* Goal of the exercise *
Reproduce the passage of the Latch on NYC article below from "I live in New" up to and including "feign total incapacitation?", changing "nurse" to "midwife".

* Text under study *
##############################

It’s not enough that hospitals are banning free gifts of formula, or that the editor of Mothering magazine likened free gifts of formula to cigarettes, now the mayor of New York City is locking up formula at local hospitals, according to the New York Post. He says that he believes the maneuver will “encourage” new moms to breastfeed, but it sounds like the ultimate act of breastfeeding bullying to me.
As part of his Latch on NYC initiative, which launches September 3, the city will keep tabs on the number of bottles that participating hospitals stock and use, making it the most restrictive pro-breast-milk program in the nation, reports the Post.
More than half of the city’s 40 hospitals have also agreed to give up swag bags sporting formula-company logos, toss out formula-branded freebies, and document a medical reason for every bottle that a newborn receives.
I live in New York City. Mason was born here. If I choose to give birth to another child in the city, I better pray that my child latches on immediately and is naturally perfect at nursing. Otherwise I’m going to have to negotiate with a nurse in order for my child to be fed (as I’m recuperating from a C-Section) and endure a “talking-to.” And what about that medical justification? Is one night of solid sleep following major abdominal surgery good enough, or will I need to somehow feign total incapacitation?
I breastfed Mason the entire time I was in the hospital, but I was grateful that he could get a bottle in the nursery at night so that I could have a couple of nights of solid sleep (and time to heal) before we were totally on our own with him.
Oh, and get this: If I get thirsty during all of this, I’ll need to watch what I drink because the major is also trying to ban large sizes of sugary drinks from being sold in NYC. What liberty will he rob from us next?
Policies like Latch on NYC do nothing but create more stress and anxiety for expectant mothers. If a mom is willing and able to breastfeed her child, she will. If she’s not, she should have a viable alternative without being put through a major guilt trip. Why should NYC’s mayor–or anyone else, for that matter–have the right to institute a policy that make a new mother’s time with her baby anything but joyful?

##############################

* Information *

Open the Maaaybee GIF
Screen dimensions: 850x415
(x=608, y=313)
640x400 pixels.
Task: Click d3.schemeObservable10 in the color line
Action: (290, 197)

##############################

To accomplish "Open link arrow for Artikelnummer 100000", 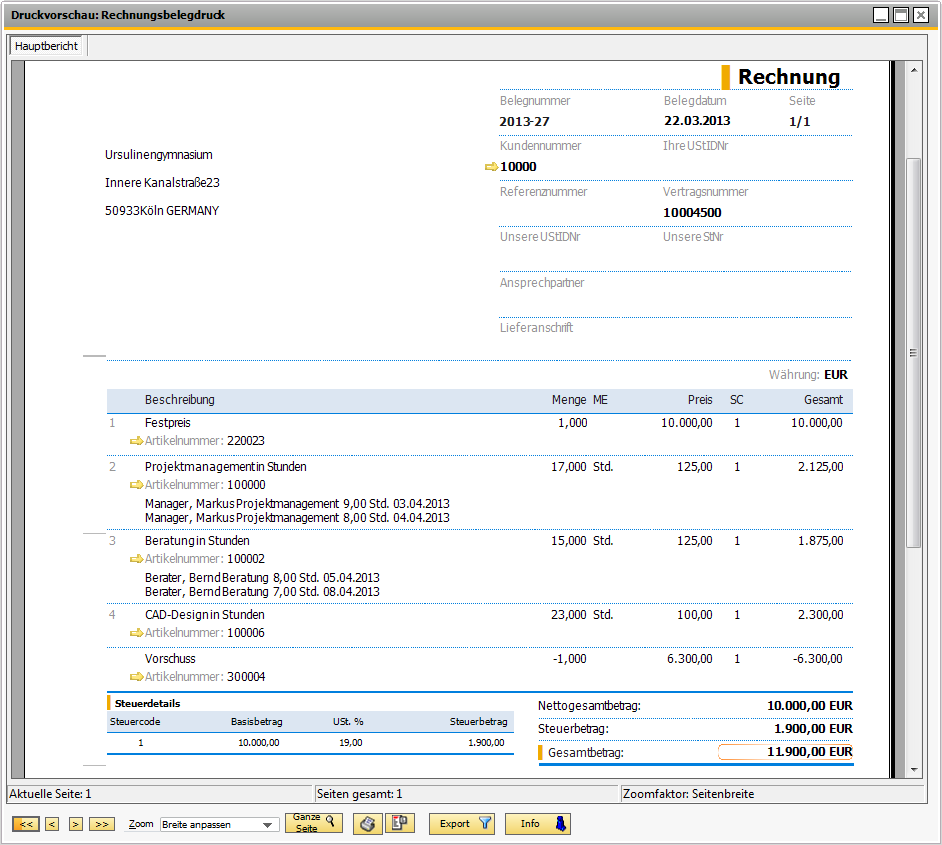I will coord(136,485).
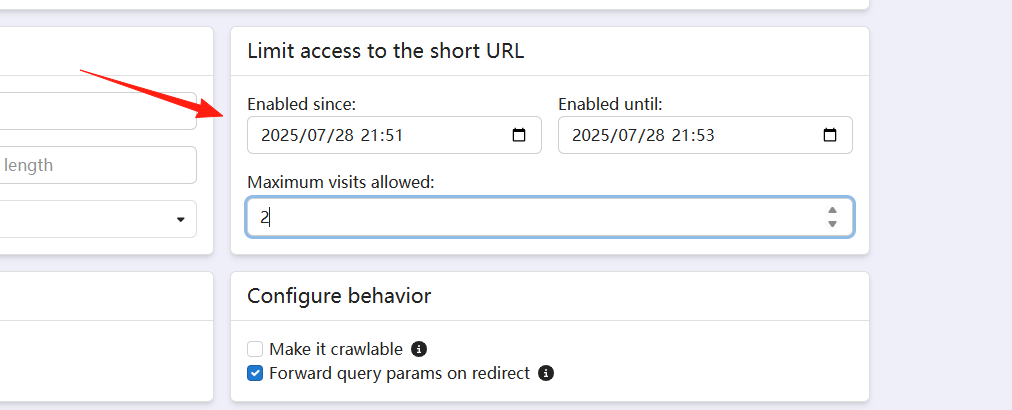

##############################

* Expected output *
I live in New York City. Mason was born here. If I choose to give birth to another child in the city, I better pray that my child latches on immediately and is naturally perfect at nursing. Otherwise I’m going to have to negotiate with a midwife in order for my child to be fed (as I’m recuperating from a C-Section) and endure a “talking-to.” And what about that medical justification? Is one night of solid sleep following major abdominal surgery good enough, or will I need to somehow feign total incapacitation?